[Records from a dataset]
=== Begin Enclosure ===

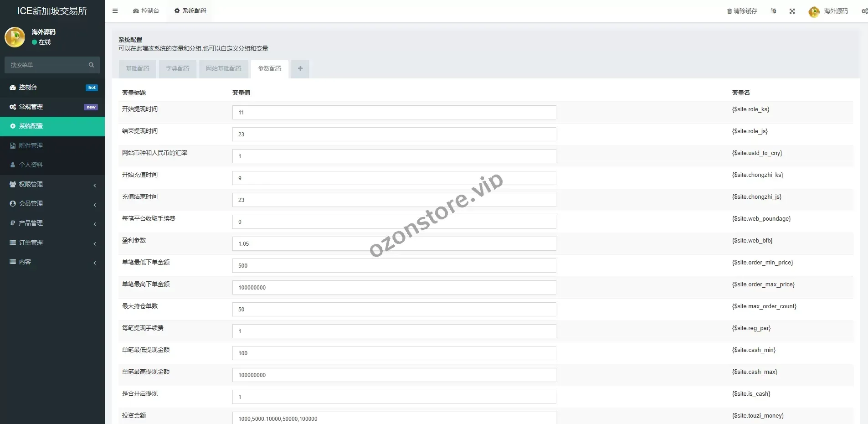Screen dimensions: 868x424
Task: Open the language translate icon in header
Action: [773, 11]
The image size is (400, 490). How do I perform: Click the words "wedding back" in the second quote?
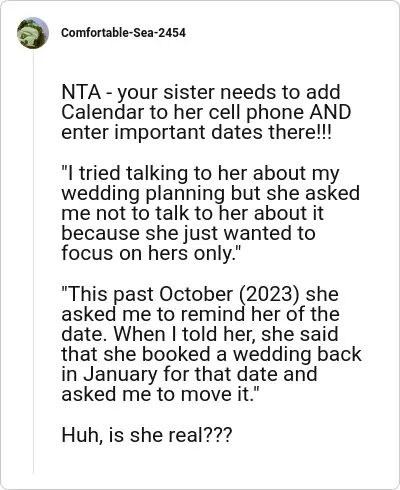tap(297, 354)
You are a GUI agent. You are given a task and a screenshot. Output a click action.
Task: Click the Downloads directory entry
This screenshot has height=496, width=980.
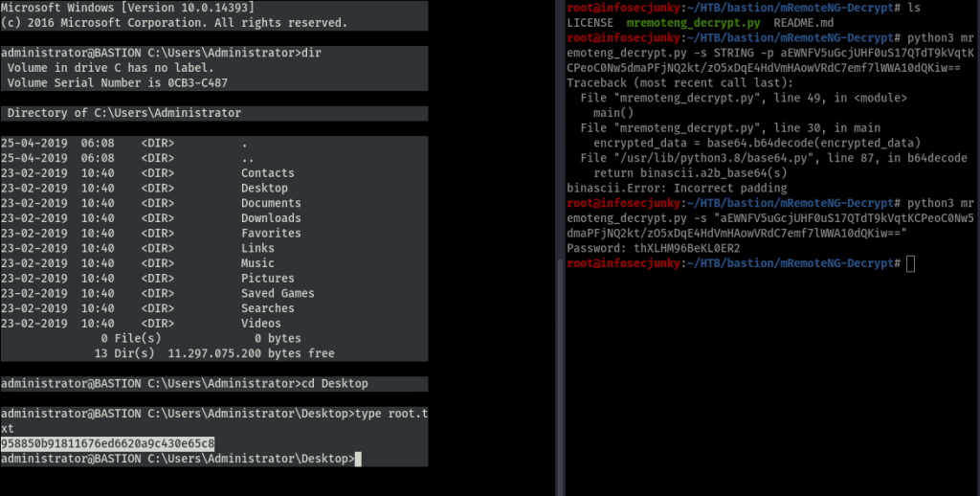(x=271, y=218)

=== End Enclosure ===

* Task description
Repeat the lines above exactly, beginning with the one containing "The image size" and finishing with the one containing "Task: Click the Downloads directory entry". No pictures belong in the copy.

* Your response
The image size is (400, 490). How do I perform: Click the words "wedding back" in the second quote?
tap(297, 354)
You are a GUI agent. You are given a task and a screenshot. Output a click action.
Task: Click the Downloads directory entry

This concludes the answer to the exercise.